* _Input rows_:
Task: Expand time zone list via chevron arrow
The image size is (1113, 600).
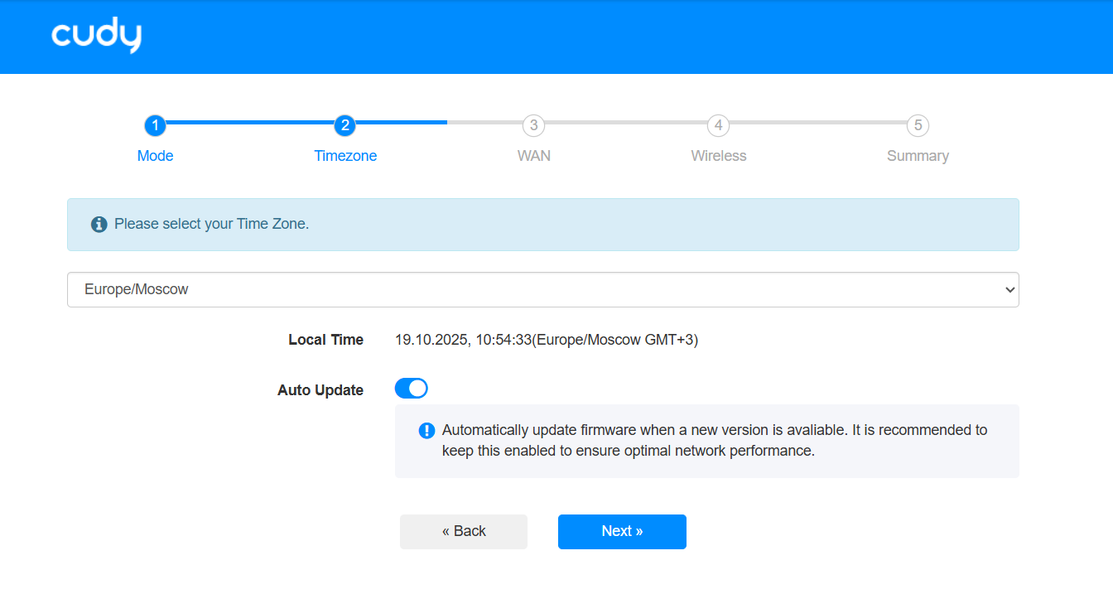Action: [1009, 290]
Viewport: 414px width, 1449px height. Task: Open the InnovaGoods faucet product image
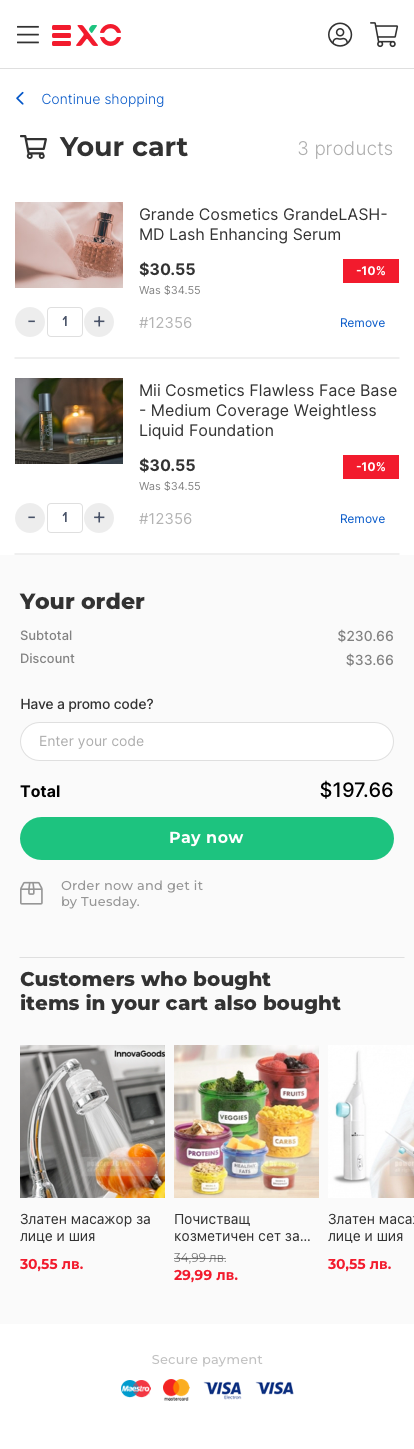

* * *

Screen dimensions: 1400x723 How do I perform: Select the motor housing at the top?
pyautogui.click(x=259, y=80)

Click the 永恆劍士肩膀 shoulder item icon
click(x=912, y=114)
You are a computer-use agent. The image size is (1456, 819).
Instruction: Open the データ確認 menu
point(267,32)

* _Your goal_:
Can you copy the material above, starting at the line containing "Task: Expand time zone list via chevron arrow" and ending at the line containing "Viewport: 414px width, 1449px", with both of those lines included and the pictures left out?

* _Answer to this problem_:
Task: Expand time zone list via chevron arrow
The image size is (1113, 600).
Action: [1009, 290]
Viewport: 414px width, 1449px height. Task: Open the InnovaGoods faucet product image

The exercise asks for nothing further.